◆ **TASK TO COMPLETE**
"Screen dimensions: 2380x1561" appears in one line of the records below. Output that line and each one after it, exactly, through the last line.

◆ **DATA TO EXAMINE**

**********

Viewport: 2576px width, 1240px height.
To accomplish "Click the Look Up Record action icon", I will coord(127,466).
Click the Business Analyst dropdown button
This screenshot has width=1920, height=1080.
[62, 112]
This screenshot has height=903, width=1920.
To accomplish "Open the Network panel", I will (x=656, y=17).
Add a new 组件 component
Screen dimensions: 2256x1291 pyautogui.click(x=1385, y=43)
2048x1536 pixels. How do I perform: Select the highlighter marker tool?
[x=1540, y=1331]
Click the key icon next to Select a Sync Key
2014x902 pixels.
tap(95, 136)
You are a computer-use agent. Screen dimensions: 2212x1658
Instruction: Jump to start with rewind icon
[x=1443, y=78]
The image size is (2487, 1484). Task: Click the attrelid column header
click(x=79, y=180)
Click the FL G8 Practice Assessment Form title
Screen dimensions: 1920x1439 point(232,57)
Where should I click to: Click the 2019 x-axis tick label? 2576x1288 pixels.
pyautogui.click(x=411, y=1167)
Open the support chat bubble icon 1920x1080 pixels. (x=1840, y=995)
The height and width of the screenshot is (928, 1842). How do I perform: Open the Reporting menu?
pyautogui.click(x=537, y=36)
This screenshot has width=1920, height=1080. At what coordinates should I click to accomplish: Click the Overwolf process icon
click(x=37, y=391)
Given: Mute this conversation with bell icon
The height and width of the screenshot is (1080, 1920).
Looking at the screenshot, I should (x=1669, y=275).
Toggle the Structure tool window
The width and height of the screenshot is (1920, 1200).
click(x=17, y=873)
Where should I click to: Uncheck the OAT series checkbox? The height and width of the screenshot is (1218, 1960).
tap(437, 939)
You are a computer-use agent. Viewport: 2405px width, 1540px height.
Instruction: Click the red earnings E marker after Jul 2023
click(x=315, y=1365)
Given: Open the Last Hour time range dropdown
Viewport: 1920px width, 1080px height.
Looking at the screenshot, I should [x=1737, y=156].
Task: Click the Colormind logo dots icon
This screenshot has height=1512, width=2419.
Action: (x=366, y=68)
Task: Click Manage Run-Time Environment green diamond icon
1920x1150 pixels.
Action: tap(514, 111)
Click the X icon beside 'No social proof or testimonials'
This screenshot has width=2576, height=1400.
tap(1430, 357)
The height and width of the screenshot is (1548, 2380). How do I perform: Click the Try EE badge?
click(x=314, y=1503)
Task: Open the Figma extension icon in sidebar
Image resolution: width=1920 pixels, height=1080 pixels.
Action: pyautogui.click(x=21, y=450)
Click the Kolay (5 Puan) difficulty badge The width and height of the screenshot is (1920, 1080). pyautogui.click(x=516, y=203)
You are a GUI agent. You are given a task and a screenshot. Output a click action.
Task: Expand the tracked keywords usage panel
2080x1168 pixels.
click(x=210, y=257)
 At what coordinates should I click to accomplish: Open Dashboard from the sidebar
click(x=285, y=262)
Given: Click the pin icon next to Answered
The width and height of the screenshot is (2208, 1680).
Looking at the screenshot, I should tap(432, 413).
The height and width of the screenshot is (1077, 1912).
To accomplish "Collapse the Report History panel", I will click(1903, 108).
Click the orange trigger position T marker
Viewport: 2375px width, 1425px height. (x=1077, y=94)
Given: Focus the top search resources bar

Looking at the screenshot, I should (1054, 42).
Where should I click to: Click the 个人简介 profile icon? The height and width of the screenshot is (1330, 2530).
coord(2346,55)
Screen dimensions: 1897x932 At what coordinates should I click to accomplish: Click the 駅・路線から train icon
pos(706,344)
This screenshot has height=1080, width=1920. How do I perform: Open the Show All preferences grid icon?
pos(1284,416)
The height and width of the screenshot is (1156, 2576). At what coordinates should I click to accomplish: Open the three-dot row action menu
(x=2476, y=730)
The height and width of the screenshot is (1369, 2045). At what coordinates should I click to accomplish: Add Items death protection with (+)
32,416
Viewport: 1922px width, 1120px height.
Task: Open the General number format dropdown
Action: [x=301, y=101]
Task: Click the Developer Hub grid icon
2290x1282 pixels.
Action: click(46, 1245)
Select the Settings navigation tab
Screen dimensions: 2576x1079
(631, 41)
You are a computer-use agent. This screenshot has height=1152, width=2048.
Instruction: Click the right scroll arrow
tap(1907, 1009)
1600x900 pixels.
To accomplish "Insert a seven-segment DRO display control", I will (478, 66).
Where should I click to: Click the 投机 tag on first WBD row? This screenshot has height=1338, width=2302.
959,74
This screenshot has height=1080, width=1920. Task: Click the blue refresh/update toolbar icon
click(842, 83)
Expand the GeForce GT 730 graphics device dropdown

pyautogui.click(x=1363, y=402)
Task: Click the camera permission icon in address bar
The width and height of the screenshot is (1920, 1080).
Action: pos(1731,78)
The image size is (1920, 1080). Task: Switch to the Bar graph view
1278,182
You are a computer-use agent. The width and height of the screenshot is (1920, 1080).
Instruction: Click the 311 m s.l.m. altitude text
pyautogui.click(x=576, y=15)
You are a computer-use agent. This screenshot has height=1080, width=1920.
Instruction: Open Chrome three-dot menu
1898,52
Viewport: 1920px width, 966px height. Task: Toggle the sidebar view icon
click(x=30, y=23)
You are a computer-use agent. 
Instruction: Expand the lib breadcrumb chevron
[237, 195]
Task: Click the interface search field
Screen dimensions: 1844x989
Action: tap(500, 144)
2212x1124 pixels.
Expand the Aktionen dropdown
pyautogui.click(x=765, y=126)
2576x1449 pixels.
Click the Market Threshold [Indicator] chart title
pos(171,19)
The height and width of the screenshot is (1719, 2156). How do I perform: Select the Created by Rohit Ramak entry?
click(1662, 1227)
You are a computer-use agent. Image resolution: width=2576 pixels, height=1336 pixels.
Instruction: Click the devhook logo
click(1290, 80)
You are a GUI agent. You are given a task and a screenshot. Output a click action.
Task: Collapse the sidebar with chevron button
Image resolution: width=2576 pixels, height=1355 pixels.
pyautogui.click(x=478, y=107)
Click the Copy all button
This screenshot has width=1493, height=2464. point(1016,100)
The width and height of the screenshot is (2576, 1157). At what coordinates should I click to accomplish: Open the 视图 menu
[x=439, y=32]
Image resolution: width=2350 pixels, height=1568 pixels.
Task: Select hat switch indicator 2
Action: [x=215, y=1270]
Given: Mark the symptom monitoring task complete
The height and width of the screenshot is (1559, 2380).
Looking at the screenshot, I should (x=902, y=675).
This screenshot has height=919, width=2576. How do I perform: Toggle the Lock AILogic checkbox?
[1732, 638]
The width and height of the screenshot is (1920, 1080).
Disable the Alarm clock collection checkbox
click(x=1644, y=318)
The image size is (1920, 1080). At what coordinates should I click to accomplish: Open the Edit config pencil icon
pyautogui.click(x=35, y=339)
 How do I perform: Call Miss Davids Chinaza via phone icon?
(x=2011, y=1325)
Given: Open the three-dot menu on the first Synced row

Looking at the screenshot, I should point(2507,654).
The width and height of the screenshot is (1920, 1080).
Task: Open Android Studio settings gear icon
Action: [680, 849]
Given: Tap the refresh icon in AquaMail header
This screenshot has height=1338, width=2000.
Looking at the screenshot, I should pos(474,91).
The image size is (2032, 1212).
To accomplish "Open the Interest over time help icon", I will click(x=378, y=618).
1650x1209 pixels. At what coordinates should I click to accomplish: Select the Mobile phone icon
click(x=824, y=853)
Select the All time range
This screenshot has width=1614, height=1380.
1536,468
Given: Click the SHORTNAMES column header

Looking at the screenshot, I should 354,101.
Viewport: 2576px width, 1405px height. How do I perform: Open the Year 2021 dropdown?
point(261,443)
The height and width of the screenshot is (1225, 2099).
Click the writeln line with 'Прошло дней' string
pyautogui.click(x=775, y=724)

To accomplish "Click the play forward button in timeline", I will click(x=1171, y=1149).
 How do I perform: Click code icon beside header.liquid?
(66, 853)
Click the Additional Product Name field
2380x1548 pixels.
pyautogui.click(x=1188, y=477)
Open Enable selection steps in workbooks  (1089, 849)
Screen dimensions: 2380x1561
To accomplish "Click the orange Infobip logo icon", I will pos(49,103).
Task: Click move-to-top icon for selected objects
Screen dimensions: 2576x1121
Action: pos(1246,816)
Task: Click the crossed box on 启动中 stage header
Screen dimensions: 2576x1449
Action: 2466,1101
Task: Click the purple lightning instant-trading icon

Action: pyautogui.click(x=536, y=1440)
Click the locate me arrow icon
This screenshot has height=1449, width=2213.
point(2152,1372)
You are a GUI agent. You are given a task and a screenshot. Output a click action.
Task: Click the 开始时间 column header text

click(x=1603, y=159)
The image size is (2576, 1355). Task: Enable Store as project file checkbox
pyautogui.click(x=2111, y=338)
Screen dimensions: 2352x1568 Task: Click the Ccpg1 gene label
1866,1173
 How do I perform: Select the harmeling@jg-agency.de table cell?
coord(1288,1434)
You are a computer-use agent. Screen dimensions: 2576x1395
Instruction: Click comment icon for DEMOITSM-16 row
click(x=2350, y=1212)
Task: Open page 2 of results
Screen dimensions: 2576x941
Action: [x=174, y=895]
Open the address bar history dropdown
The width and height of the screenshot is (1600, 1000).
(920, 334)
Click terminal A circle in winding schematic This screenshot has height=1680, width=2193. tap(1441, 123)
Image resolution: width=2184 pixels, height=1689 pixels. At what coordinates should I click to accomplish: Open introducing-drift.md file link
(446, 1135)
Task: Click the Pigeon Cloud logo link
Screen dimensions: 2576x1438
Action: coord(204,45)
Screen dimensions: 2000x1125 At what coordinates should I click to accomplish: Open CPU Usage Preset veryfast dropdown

**********

◆ **TASK ANSWER**
Screen dimensions: 2380x1561
To accomplish "Click the orange Infobip logo icon", I will pos(49,103).
Task: Click move-to-top icon for selected objects
Screen dimensions: 2576x1121
Action: pos(1246,816)
Task: Click the crossed box on 启动中 stage header
Screen dimensions: 2576x1449
Action: 2466,1101
Task: Click the purple lightning instant-trading icon

Action: pyautogui.click(x=536, y=1440)
Click the locate me arrow icon
This screenshot has height=1449, width=2213.
point(2152,1372)
You are a GUI agent. You are given a task and a screenshot. Output a click action.
Task: Click the 开始时间 column header text

click(x=1603, y=159)
The image size is (2576, 1355). Task: Enable Store as project file checkbox
pyautogui.click(x=2111, y=338)
Screen dimensions: 2352x1568 Task: Click the Ccpg1 gene label
1866,1173
 How do I perform: Select the harmeling@jg-agency.de table cell?
coord(1288,1434)
You are a computer-use agent. Screen dimensions: 2576x1395
Instruction: Click comment icon for DEMOITSM-16 row
click(x=2350, y=1212)
Task: Open page 2 of results
Screen dimensions: 2576x941
Action: [x=174, y=895]
Open the address bar history dropdown
The width and height of the screenshot is (1600, 1000).
(920, 334)
Click terminal A circle in winding schematic This screenshot has height=1680, width=2193. tap(1441, 123)
Image resolution: width=2184 pixels, height=1689 pixels. At what coordinates should I click to accomplish: Open introducing-drift.md file link
(446, 1135)
Task: Click the Pigeon Cloud logo link
Screen dimensions: 2576x1438
Action: coord(204,45)
Screen dimensions: 2000x1125 At what coordinates should I click to accomplish: Open CPU Usage Preset veryfast dropdown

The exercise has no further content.